1080p font adjustments means I double the font size, vertical and horizontal margins specified in Options when outputting an ASS file.
That was my guess though I'm not sure it might be better to leave any adjustmenst to the player. Standalones these days often come with options to alter size and color for playback. I'm not familiar with the ASS format but when (un)checking this setting I got:

unchecked
Style: Dialogue1,Tahoma,32,&H00E6FFE6,&H000000FF,&H1F000000,&HC7000000,0,0,0,0,100,100,0,0,1,1.4,1.7,2,80,80,15,1
Style: Dialogue2,Tahoma,62,&H00E6FFE6,&H000000FF,&H1F000000,&HC7000000,0,0,0,0,100,100,0,0,1,1.4,1.7,2,80,80,15,1

checked
Style: Dialogue1,Tahoma,64,&H00E6FFE6,&H000000FF,&H1F000000,&HC7000000,0,0,0,0,100,100,0,0,1,2.8,3.4,2,160,160,30,1
Style: Dialogue2,Tahoma,62,&H00E6FFE6,&H000000FF,&H1F000000,&HC7000000,0,0,0,0,100,100,0,0,1,2.8,3.4,2,160,160,30,1

Does this setting apply only to Dialogue1?

If you name files similarly (i.e. same except for numbers and symbols) the error-prone OCR characters (iIl1oO etc.) won't stop the OCR process as they do for differently named files. I saw many cases of these characters being mistaken during OCR before I put this in.
Mmh, so does this result in a higher chance of missing error-prone characters? Or are they assumed correct as they were verified on the first sub of the batch?

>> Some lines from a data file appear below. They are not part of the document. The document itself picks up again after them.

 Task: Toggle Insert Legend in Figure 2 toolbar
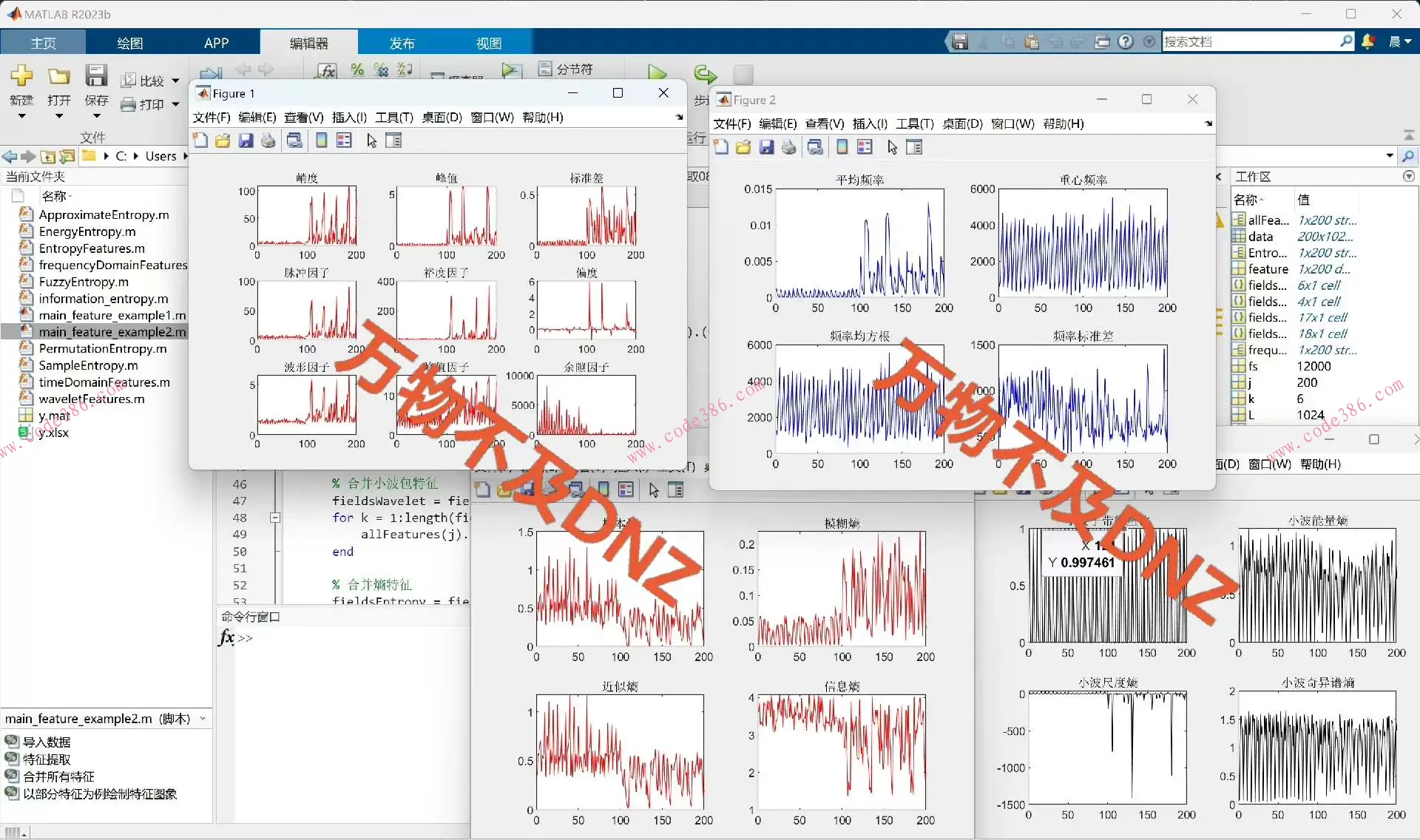865,147
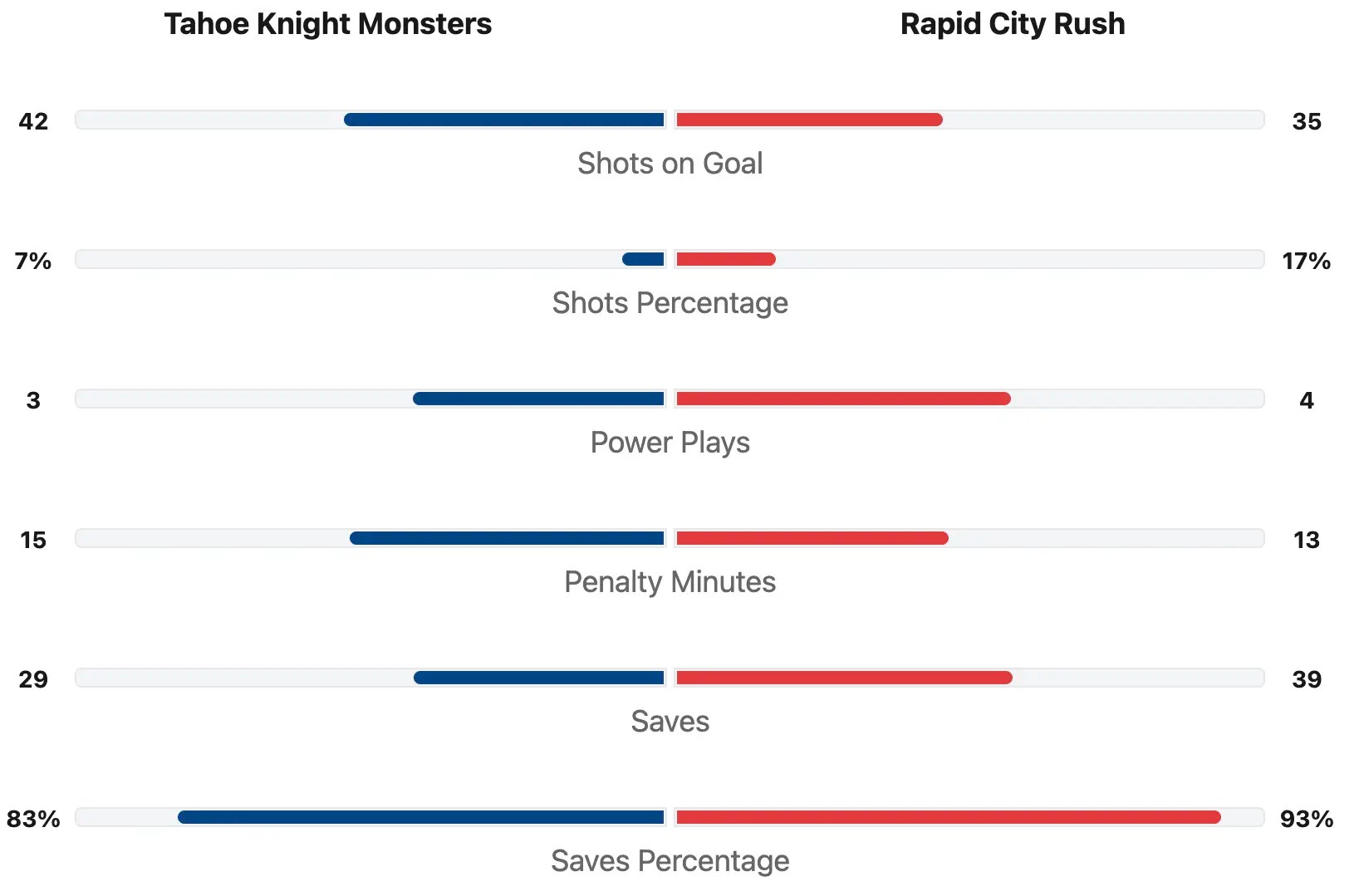1354x896 pixels.
Task: Click the red Saves Percentage bar
Action: click(949, 817)
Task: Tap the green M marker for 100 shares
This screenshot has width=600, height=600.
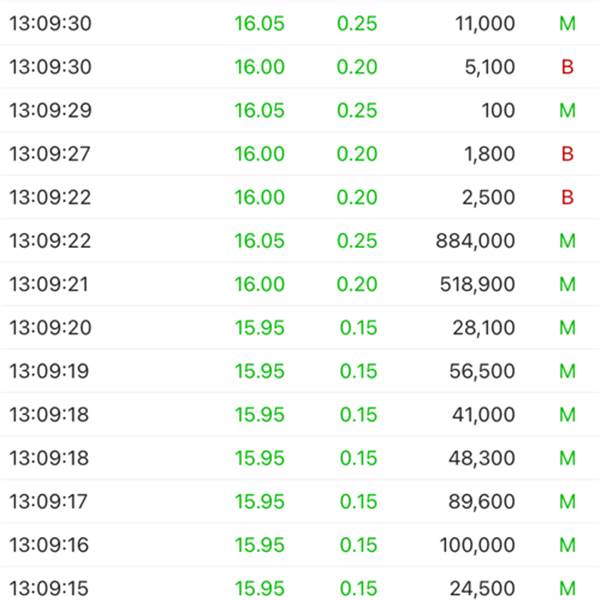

If you can find a font that distinguishes between l and I better than the one I use in the "l & I Spellcheck" step let me know.
Probably some font with serifes? Gonna try to find one.

Thunderbolt8
12th December 2011, 19:30
I could force all lines that begin with - (hyphen) to never have a space after the hyphen. It seems the safest way to achieve consistency. Em dash (long hyphen) would be treated similarly. I would italicize the hyphen to match the next character.you'd have to distinguish this from lines beginning with 2 hypens -- though, as occurs after a scene switch and someone is talking or the subs constantly switching back and forth between a conversation/one person talking and background speech of e.g. a TV:

00:16:34: When did he say he wants to come over?

00:16:36: --wheather will be hot and cloudly
with some sunny spells in the morning and afternoon

(^^maybe also be italicised)

(dunno if that still happens, but theres also the case in which a line ends up with a double hyphen -- after SHD removal. at least this used to happen in former versions).

Tappen
12th December 2011, 19:48
Thunderbolt: yes, I'd have to watch for this case and apply the rule after 2 hyphens the same as after 1.

Some of the problem isn't in the OCR, since there are cases where I add hyphens but don't currently check the spacing on other lines in the sub to try to match it.

In any case, do you have a preference? There's no reason for us to keep the subtitle author's choice in this case; it's purely a style decision, not content.